The above is the detailed content of Tsinghua NLP Group released InfLLM: No additional training required, '1024K ultra-long context' 100% recall!. For more information, please follow other related articles on the PHP Chinese website!

Since 2008, I've championed the shared-ride van—initially dubbed the "robotjitney," later the "vansit"—as the future of urban transportation. I foresee these vehicles as the 21st century's next-generation transit solution, surpas

Revolutionizing the Checkout Experience Sam's Club's innovative "Just Go" system builds on its existing AI-powered "Scan & Go" technology, allowing members to scan purchases via the Sam's Club app during their shopping trip.

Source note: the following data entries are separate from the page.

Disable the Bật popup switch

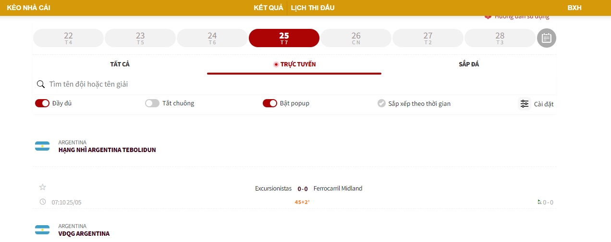pyautogui.click(x=270, y=103)
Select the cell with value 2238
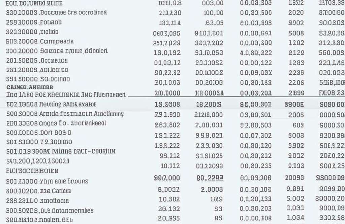345x224 pixels. (x=296, y=73)
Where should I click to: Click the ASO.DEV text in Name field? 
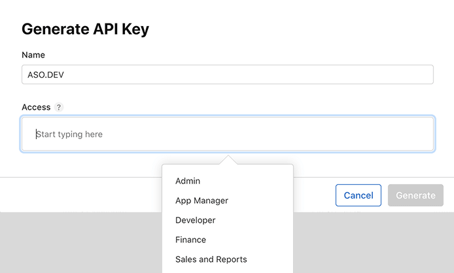46,74
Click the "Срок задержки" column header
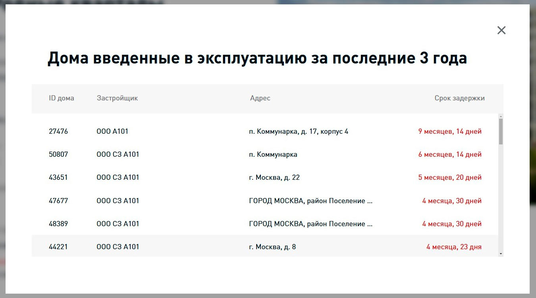Screen dimensions: 536x298 (x=459, y=98)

Nvidia's Enhanced Predictability and New Product Lineup at GTC 2025 Nvidia, a key player in AI infrastructure, is focusing on increased predictability for its clients. This involves consistent product delivery, meeting performance expectations, and

Google's Gemma 2: A Powerful, Efficient Language Model Google's Gemma family of language models, celebrated for efficiency and performance, has expanded with the arrival of Gemma 2. This latest release comprises two models: a 27-billion parameter ver

This Leading with Data episode features Dr. Kirk Borne, a leading data scientist, astrophysicist, and TEDx speaker. A renowned expert in big data, AI, and machine learning, Dr. Borne offers invaluable insights into the current state and future traje

There were some very insightful perspectives in this speech—background information about engineering that showed us why artificial intelligence is so good at supporting people’s physical exercise. I will outline a core idea from each contributor’s perspective to demonstrate three design aspects that are an important part of our exploration of the application of artificial intelligence in sports. Edge devices and raw personal data This idea about artificial intelligence actually contains two components—one related to where we place large language models and the other is related to the differences between our human language and the language that our vital signs “express” when measured in real time. Alexander Amini knows a lot about running and tennis, but he still

Caterpillar's Chief Information Officer and Senior Vice President of IT, Jamie Engstrom, leads a global team of over 2,200 IT professionals across 28 countries. With 26 years at Caterpillar, including four and a half years in her current role, Engst

Google Photos' New Ultra HDR Tool: A Quick Guide Enhance your photos with Google Photos' new Ultra HDR tool, transforming standard images into vibrant, high-dynamic-range masterpieces. Ideal for social media, this tool boosts the impact of any photo,


Hot AI Tools

Undresser.AI Undress
AI-powered app for creating realistic nude photos

AI Clothes Remover
Online AI tool for removing clothes from photos.

Undress AI Tool
Undress images for free

Clothoff.io
AI clothes remover

Video Face Swap
Swap faces in any video effortlessly with our completely free AI face swap tool!

Hot Article

Hot Tools

SublimeText3 Mac version
God-level code editing software (SublimeText3)

Safe Exam Browser
Safe Exam Browser is a secure browser environment for taking online exams securely. This software turns any computer into a secure workstation. It controls access to any utility and prevents students from using unauthorized resources.

Atom editor mac version download
The most popular open source editor

EditPlus Chinese cracked version
Small size, syntax highlighting, does not support code prompt function

SecLists
SecLists is the ultimate security tester's companion. It is a collection of various types of lists that are frequently used during security assessments, all in one place. SecLists helps make security testing more efficient and productive by conveniently providing all the lists a security tester might need. List types include usernames, passwords, URLs, fuzzing payloads, sensitive data patterns, web shells, and more. The tester can simply pull this repository onto a new test machine and he will have access to every type of list he needs.